Tax departments will also need to examine the value of investing in social change and workforce improvement. Then, there is the issue of governance and the need to move towards accountable, transparent structures to reduce risk profiles and debt cost.
Given the rapid emergence and broad scope of these initiatives, transfer pricing leaders in tax departments need to:
- Understand ESG-related changes to the business
- Revisit their analyses of what creates value and drives business profit
- Determine the need for changes to transfer price policies
Addressing ESG business changes, step by step
Transfer pricing practitioners can follow these 5 steps to analyse and respond to ESG-related business changes.
Step 1: Determine who is making ESG recommendations and establishing the sustainability strategy
Key ESG decision makers are often listed in multinational companies’ (MNCs) publicly available sustainability documents. It is important to understand where these individuals reside in terms of legal entities and within the management structure.
Step 2: Identify prospective changes in the business
To pursue transformative and meaningful change, tax departments must discuss how the business is evolving and consult the regulatory team for insight into how ESG-related regulations may impact company operations. The information gathered should be reviewed to ensure it aligns with the company’s sustainability reporting.
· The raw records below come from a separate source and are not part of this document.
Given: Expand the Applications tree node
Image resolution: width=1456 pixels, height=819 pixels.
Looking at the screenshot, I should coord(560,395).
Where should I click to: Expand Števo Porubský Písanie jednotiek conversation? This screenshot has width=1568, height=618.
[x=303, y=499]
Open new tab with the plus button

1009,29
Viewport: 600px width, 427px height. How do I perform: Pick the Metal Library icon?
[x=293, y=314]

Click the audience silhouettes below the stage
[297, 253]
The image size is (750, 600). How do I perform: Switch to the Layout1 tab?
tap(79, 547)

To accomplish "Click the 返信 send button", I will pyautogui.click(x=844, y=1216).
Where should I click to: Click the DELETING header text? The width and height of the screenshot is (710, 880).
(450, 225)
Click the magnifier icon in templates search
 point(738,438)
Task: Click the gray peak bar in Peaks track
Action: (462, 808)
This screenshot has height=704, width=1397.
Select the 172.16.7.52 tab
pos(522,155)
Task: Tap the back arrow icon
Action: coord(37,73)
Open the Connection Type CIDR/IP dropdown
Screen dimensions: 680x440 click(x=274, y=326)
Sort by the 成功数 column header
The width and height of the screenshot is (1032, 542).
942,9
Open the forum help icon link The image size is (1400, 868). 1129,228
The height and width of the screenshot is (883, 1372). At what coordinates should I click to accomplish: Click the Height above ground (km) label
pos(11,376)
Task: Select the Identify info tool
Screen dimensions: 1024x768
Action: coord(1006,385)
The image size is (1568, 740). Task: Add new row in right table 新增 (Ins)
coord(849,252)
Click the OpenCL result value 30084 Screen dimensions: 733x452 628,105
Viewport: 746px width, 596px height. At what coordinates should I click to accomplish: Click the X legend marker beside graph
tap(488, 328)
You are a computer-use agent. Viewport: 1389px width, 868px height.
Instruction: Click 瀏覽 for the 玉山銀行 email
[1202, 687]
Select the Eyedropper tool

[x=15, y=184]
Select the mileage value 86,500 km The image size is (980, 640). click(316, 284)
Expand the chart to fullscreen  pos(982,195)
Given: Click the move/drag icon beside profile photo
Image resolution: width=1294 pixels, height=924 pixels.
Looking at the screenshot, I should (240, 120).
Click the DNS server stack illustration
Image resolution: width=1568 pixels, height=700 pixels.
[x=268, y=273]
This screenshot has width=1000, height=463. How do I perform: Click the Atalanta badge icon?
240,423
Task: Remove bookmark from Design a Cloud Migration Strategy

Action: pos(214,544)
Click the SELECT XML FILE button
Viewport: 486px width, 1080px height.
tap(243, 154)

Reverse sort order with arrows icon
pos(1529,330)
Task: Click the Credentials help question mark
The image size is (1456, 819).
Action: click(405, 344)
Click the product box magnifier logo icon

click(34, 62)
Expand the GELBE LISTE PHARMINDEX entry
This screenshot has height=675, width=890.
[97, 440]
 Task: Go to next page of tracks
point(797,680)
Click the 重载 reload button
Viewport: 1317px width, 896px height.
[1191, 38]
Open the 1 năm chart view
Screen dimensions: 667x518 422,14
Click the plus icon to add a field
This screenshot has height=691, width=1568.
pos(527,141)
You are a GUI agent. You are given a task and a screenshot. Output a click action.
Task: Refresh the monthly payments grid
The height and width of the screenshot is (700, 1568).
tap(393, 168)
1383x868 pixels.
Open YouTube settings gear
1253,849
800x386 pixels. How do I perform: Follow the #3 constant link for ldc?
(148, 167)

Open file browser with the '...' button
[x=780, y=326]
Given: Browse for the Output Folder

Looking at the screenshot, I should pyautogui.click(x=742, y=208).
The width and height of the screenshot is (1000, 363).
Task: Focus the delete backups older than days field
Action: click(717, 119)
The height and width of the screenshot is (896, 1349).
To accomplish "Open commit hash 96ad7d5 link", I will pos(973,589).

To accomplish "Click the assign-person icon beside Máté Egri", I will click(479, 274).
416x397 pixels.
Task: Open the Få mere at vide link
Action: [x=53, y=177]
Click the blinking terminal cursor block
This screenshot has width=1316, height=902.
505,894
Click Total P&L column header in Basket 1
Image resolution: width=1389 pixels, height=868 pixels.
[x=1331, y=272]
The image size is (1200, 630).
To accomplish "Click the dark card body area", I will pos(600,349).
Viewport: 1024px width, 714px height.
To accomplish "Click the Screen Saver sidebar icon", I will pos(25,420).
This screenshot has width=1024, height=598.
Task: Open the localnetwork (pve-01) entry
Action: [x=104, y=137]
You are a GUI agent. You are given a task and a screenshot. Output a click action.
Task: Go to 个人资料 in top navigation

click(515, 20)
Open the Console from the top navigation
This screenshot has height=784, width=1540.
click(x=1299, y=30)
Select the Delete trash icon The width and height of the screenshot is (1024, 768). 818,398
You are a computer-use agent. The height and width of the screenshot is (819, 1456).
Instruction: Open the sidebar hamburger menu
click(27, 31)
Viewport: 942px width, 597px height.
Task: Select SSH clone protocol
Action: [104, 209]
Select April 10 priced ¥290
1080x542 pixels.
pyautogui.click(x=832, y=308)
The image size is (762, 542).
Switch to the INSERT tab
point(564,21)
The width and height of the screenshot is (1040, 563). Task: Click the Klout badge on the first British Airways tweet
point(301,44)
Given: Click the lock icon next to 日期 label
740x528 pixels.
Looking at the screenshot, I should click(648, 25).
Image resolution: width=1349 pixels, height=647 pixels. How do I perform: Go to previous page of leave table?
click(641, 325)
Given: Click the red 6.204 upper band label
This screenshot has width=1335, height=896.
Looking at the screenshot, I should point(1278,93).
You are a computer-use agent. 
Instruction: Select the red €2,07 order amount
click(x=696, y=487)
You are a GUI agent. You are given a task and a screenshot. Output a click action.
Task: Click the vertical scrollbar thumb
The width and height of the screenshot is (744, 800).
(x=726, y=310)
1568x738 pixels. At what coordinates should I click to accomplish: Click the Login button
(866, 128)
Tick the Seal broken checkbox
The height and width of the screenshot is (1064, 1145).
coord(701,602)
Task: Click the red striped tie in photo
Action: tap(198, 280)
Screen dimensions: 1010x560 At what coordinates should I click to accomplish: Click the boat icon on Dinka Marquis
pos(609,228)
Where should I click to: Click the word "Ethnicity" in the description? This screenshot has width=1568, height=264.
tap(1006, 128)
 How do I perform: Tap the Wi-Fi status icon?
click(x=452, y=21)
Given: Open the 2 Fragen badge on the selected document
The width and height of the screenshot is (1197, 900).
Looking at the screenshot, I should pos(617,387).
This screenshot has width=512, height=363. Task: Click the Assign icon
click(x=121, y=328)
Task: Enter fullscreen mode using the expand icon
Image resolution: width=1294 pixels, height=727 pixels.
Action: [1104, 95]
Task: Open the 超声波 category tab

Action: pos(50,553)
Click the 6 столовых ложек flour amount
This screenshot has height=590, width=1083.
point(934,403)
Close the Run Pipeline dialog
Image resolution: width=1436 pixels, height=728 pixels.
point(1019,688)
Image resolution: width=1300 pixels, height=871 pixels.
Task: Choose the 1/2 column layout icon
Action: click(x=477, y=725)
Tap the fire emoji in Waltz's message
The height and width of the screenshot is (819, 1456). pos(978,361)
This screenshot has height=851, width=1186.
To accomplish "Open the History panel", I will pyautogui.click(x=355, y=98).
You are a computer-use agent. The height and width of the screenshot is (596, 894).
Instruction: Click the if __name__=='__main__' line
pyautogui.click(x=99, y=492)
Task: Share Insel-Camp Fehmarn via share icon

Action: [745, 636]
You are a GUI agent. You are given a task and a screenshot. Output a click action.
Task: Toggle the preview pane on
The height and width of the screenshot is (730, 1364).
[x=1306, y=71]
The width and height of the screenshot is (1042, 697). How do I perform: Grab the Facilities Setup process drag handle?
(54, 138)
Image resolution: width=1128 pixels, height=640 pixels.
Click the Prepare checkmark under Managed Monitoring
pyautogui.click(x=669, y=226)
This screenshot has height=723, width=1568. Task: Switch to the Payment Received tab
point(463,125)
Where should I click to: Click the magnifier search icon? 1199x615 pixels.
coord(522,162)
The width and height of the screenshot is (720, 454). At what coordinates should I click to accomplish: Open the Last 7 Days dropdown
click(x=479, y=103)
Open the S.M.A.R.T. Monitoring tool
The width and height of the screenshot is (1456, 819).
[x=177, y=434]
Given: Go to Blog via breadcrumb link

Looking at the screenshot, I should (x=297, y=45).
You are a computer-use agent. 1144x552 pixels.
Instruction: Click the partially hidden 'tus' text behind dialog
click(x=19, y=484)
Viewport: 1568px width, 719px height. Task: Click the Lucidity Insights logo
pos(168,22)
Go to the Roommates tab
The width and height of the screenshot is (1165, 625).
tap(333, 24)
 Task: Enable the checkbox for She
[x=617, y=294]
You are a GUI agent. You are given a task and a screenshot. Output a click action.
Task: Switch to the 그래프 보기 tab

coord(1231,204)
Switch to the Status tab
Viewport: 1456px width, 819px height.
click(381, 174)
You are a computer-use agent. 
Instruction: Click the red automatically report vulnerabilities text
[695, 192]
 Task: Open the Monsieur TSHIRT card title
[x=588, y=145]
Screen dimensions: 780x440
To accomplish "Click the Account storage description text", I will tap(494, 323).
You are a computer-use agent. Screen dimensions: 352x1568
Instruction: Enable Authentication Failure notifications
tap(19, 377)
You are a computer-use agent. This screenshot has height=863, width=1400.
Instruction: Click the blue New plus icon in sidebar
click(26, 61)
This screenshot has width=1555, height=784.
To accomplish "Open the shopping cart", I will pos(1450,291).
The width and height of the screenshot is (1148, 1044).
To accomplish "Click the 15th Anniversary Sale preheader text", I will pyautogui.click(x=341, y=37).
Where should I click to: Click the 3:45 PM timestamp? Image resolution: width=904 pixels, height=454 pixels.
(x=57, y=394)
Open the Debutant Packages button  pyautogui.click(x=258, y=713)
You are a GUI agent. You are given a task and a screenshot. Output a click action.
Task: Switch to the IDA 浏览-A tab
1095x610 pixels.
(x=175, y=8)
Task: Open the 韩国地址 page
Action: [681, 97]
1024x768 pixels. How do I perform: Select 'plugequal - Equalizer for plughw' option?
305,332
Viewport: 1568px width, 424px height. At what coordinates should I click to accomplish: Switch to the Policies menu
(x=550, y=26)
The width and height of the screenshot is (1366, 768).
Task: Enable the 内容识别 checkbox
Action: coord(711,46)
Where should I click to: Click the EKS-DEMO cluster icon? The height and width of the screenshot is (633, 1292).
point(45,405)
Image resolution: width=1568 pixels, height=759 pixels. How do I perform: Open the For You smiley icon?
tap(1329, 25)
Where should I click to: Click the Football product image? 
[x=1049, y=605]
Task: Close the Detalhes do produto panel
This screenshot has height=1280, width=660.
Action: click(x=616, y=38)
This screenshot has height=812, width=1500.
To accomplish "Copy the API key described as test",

Step 3: Assess the anticipated impact on business results
Tax departments need to understand the impact current and proposed ESG-related initiatives have on financial results, as well as other areas of the business. For instance, supply chains may have incurred higher operational costs in the past two years to boost resilience and efficiency, but this helped to meet customers’ demands and drive increase in sales volume and prices.
Step 4: Analyse the transfer pricing policies for ESG-related changes
Tax departments should determine how the existing tax and transfer pricing model allocates marginal income or loss associated with ESG projects across legal entities and jurisdictions. They should also assess whether allocation of income is consistent with functions, assets and risks for the relevant entities.
Step 5: Update transfer pricing documentation
MNCs need to include information on how ESG-related changes are impacting functions, assets and risks in their transfer pricing documentation. Local transfer pricing documentation should be updated as needed to reflect changes to transfer pricing results driven by ESG initiatives.